◆ **AIM OF THE EXERCISE**: Reproduce the data below, from its first line through the line containing "Looking at the", with both of those lines included. Leave the pictures out of your copy.

================================

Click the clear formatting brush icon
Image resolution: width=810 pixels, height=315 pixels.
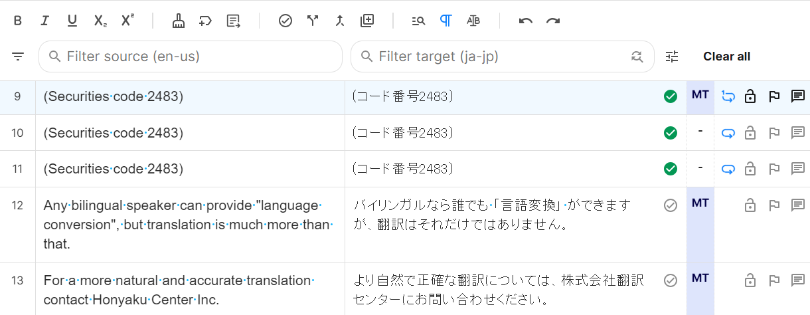tap(179, 21)
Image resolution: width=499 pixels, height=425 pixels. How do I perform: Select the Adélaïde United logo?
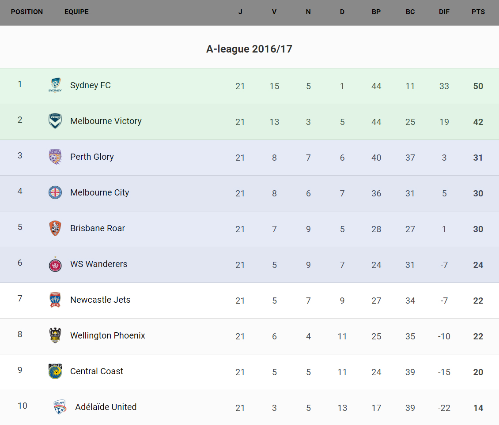(60, 407)
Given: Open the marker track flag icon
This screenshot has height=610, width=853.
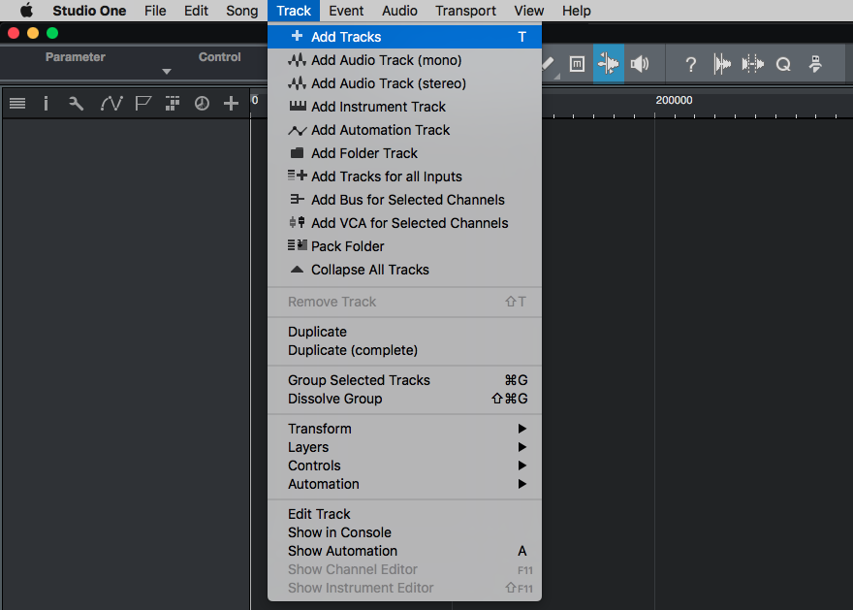Looking at the screenshot, I should click(143, 104).
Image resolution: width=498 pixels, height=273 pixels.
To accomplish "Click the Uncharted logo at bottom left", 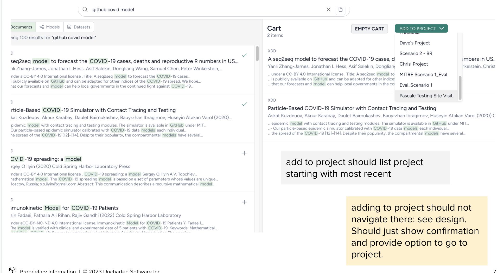I will (x=12, y=270).
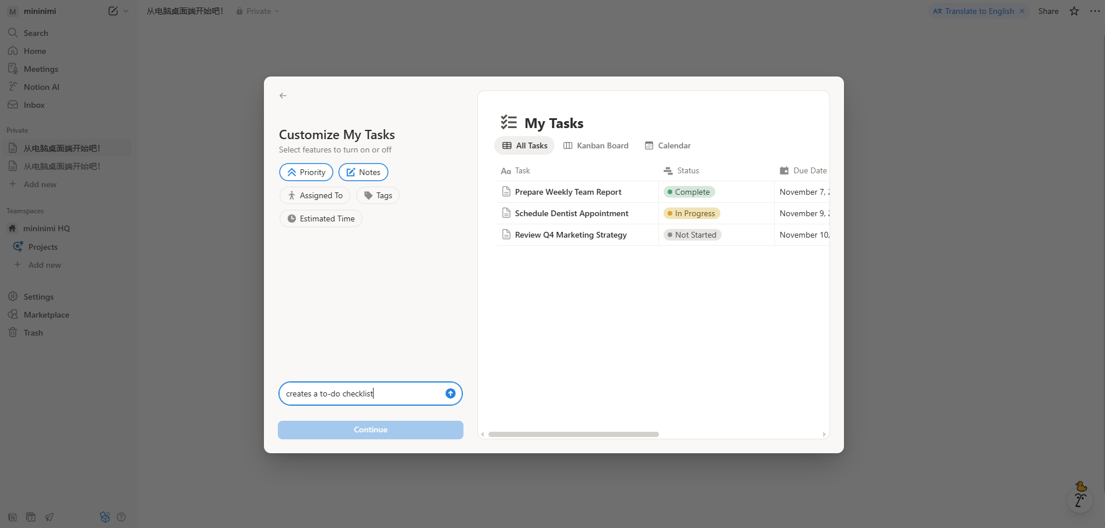Click the back arrow in Customize dialog
Image resolution: width=1105 pixels, height=528 pixels.
coord(283,96)
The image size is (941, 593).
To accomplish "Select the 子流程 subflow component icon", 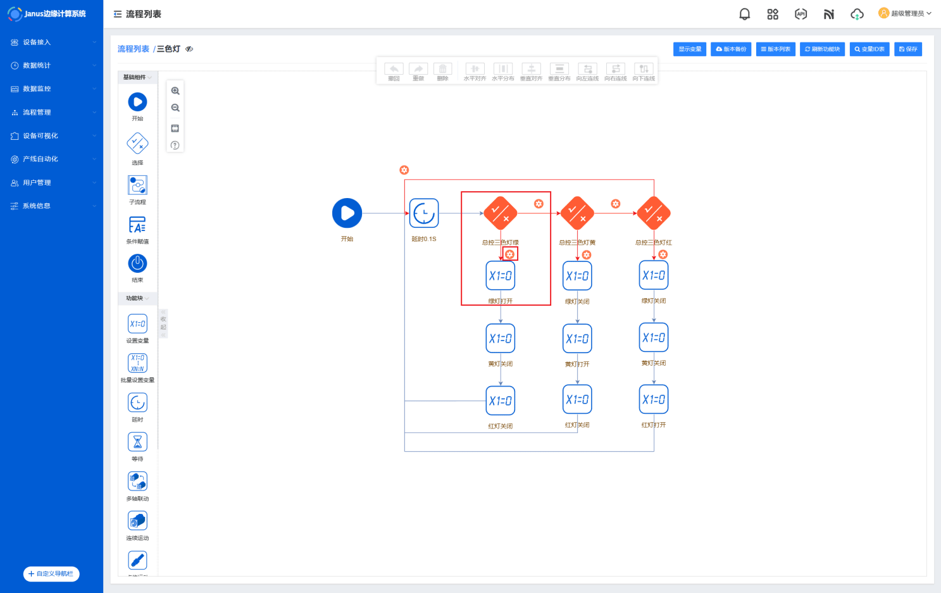I will (137, 185).
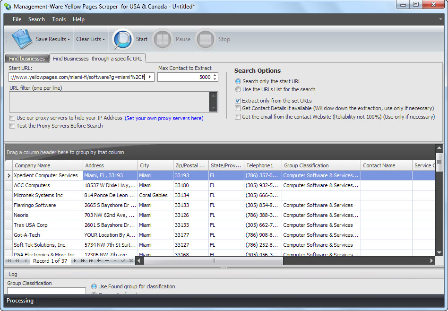Click the Save Results folder icon
448x311 pixels.
[x=21, y=39]
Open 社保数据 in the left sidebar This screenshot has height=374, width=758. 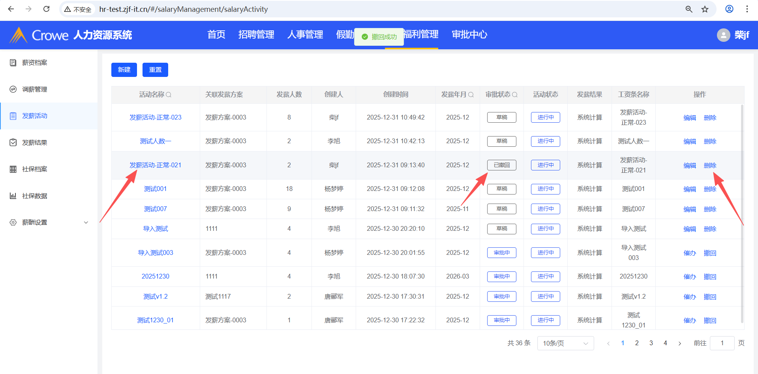point(35,196)
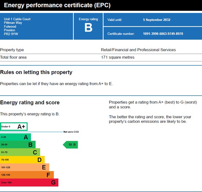Click the Unit 1 Cable Court address block
Viewport: 202px width, 192px height.
point(17,26)
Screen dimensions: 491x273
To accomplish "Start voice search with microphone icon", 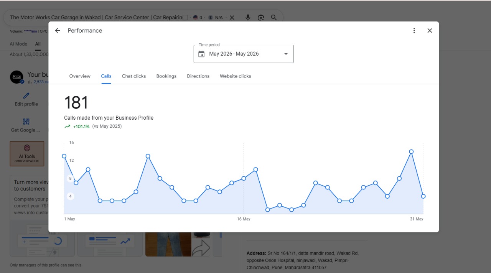I will (248, 18).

================================

◆ **PROBLEM SOLUTION**:
Click the clear formatting brush icon
Image resolution: width=810 pixels, height=315 pixels.
tap(179, 21)
Image resolution: width=499 pixels, height=425 pixels. How do I perform: Select the Adélaïde United logo?
(60, 407)
Given: Open the marker track flag icon
This screenshot has height=610, width=853.
Looking at the screenshot, I should click(143, 104).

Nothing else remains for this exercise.